WORK TO BE COMPLETED =>
Copy the entire listing exactly.

===

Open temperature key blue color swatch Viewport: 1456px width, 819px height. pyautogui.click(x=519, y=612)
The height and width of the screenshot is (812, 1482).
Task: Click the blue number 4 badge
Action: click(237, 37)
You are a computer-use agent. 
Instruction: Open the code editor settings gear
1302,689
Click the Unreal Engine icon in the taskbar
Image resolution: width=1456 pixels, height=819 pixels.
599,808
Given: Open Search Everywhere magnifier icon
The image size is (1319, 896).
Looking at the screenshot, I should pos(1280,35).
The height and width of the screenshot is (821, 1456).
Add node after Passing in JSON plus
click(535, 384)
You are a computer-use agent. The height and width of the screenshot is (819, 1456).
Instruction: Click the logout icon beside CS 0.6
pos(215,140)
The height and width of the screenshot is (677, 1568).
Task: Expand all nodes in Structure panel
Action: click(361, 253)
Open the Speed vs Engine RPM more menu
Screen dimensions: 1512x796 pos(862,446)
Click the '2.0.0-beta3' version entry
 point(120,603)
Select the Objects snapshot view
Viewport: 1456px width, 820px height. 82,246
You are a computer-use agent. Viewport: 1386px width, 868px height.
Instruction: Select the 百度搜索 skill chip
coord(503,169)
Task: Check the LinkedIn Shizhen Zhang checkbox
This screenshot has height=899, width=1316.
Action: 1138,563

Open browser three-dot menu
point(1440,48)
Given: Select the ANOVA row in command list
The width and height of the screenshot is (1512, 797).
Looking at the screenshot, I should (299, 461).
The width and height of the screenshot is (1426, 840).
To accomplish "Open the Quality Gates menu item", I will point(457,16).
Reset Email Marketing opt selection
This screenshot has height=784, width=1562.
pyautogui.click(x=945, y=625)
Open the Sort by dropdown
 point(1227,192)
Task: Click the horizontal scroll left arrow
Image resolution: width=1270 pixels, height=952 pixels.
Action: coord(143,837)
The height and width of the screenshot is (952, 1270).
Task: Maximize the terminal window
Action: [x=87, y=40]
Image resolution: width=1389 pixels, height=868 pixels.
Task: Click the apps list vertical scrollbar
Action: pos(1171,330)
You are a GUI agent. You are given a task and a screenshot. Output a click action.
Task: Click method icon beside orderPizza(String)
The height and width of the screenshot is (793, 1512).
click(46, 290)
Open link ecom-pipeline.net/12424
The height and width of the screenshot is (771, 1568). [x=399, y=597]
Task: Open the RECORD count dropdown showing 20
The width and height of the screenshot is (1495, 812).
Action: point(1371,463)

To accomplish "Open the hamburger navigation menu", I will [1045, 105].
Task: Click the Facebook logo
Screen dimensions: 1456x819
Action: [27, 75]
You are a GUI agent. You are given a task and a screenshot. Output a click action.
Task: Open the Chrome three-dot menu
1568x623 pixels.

===

ANSWER SPACE =>
Open temperature key blue color swatch Viewport: 1456px width, 819px height. pyautogui.click(x=519, y=612)
The height and width of the screenshot is (812, 1482).
Task: Click the blue number 4 badge
Action: click(237, 37)
You are a computer-use agent. 
Instruction: Open the code editor settings gear
1302,689
Click the Unreal Engine icon in the taskbar
Image resolution: width=1456 pixels, height=819 pixels.
599,808
Given: Open Search Everywhere magnifier icon
The image size is (1319, 896).
Looking at the screenshot, I should pos(1280,35).
The height and width of the screenshot is (821, 1456).
Add node after Passing in JSON plus
click(535, 384)
You are a computer-use agent. The height and width of the screenshot is (819, 1456).
Instruction: Click the logout icon beside CS 0.6
pos(215,140)
The height and width of the screenshot is (677, 1568).
Task: Expand all nodes in Structure panel
Action: click(361, 253)
Open the Speed vs Engine RPM more menu
Screen dimensions: 1512x796 pos(862,446)
Click the '2.0.0-beta3' version entry
 point(120,603)
Select the Objects snapshot view
Viewport: 1456px width, 820px height. 82,246
You are a computer-use agent. Viewport: 1386px width, 868px height.
Instruction: Select the 百度搜索 skill chip
coord(503,169)
Task: Check the LinkedIn Shizhen Zhang checkbox
This screenshot has height=899, width=1316.
Action: 1138,563

Open browser three-dot menu
point(1440,48)
Given: Select the ANOVA row in command list
The width and height of the screenshot is (1512, 797).
Looking at the screenshot, I should (299, 461).
The width and height of the screenshot is (1426, 840).
To accomplish "Open the Quality Gates menu item", I will point(457,16).
Reset Email Marketing opt selection
This screenshot has height=784, width=1562.
pyautogui.click(x=945, y=625)
Open the Sort by dropdown
 point(1227,192)
Task: Click the horizontal scroll left arrow
Image resolution: width=1270 pixels, height=952 pixels.
Action: coord(143,837)
The height and width of the screenshot is (952, 1270).
Task: Maximize the terminal window
Action: [x=87, y=40]
Image resolution: width=1389 pixels, height=868 pixels.
Task: Click the apps list vertical scrollbar
Action: pos(1171,330)
You are a GUI agent. You are given a task and a screenshot. Output a click action.
Task: Click method icon beside orderPizza(String)
The height and width of the screenshot is (793, 1512).
click(46, 290)
Open link ecom-pipeline.net/12424
The height and width of the screenshot is (771, 1568). [x=399, y=597]
Task: Open the RECORD count dropdown showing 20
The width and height of the screenshot is (1495, 812).
Action: point(1371,463)

To accomplish "Open the hamburger navigation menu", I will [1045, 105].
Task: Click the Facebook logo
Screen dimensions: 1456x819
Action: [27, 75]
You are a GUI agent. You are given a task and a screenshot. Output a click action.
Task: Open the Chrome three-dot menu
1568x623 pixels.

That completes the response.